/---

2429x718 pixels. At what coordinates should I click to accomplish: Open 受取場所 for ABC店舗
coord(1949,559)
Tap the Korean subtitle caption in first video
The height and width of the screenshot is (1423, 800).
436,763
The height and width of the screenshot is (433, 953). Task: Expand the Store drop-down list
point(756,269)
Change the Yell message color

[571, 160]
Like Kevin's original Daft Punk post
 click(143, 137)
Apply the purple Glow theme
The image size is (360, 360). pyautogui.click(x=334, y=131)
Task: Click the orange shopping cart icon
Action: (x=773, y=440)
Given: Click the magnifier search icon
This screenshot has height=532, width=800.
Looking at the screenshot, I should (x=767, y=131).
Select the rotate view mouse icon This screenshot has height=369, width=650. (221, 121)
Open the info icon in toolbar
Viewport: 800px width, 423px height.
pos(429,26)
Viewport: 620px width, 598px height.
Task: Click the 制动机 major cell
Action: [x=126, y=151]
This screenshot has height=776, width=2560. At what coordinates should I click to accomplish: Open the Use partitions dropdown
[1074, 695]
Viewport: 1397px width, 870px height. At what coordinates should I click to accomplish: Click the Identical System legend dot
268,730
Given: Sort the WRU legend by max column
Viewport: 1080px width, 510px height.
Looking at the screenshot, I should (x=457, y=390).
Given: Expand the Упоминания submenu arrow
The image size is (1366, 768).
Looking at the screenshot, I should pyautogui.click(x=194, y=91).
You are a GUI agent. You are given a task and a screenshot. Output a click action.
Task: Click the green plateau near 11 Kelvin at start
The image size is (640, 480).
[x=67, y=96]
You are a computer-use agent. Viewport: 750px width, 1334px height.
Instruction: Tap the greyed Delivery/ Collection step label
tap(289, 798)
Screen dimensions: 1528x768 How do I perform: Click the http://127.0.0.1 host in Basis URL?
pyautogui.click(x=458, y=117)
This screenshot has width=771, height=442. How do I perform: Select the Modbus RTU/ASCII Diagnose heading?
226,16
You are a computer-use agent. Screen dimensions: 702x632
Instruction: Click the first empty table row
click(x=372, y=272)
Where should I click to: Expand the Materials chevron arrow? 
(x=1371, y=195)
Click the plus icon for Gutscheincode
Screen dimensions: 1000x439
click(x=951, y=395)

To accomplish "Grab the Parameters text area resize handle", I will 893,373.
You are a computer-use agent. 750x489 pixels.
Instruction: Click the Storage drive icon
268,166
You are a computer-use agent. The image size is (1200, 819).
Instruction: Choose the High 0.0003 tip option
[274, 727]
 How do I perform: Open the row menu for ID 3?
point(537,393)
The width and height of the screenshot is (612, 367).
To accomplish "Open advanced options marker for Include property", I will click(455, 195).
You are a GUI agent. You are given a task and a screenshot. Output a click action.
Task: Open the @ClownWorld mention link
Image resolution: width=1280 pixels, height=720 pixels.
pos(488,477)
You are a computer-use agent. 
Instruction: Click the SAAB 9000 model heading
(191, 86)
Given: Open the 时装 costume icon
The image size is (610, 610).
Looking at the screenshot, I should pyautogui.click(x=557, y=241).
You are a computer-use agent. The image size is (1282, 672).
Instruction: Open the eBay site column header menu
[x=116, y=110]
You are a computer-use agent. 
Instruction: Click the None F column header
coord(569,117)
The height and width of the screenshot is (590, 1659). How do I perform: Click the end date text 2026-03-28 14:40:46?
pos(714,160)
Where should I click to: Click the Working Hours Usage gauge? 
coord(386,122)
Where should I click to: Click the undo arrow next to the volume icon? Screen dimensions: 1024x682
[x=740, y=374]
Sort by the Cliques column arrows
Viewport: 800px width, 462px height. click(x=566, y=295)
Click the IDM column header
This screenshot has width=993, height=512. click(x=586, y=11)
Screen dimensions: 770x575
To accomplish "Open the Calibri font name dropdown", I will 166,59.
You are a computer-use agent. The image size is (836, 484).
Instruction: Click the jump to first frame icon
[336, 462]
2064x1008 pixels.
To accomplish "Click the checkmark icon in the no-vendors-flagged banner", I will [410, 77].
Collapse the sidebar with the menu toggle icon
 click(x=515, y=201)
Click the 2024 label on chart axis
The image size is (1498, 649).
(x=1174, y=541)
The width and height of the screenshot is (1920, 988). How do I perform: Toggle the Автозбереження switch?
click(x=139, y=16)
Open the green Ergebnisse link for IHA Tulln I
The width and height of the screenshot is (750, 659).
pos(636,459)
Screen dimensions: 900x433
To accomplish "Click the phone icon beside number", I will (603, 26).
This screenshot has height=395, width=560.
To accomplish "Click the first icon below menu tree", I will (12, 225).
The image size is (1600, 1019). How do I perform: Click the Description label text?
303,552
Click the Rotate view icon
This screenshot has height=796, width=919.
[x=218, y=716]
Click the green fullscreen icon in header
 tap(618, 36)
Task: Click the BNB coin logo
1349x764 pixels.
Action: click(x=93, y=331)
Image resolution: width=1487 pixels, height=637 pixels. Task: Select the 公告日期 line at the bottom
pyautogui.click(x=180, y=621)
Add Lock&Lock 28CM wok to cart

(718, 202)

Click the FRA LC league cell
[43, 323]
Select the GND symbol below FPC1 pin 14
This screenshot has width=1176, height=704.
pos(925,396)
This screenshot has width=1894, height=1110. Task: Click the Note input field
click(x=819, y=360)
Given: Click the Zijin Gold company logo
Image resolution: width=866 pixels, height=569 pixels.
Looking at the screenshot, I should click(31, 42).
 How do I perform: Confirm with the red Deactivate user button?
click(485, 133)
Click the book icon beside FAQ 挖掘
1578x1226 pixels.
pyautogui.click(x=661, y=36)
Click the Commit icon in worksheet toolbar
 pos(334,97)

\---

### TASK DETAILS
Go through the material line by line and state how many lines hold "logo", with no other words.

### THE ANSWER
2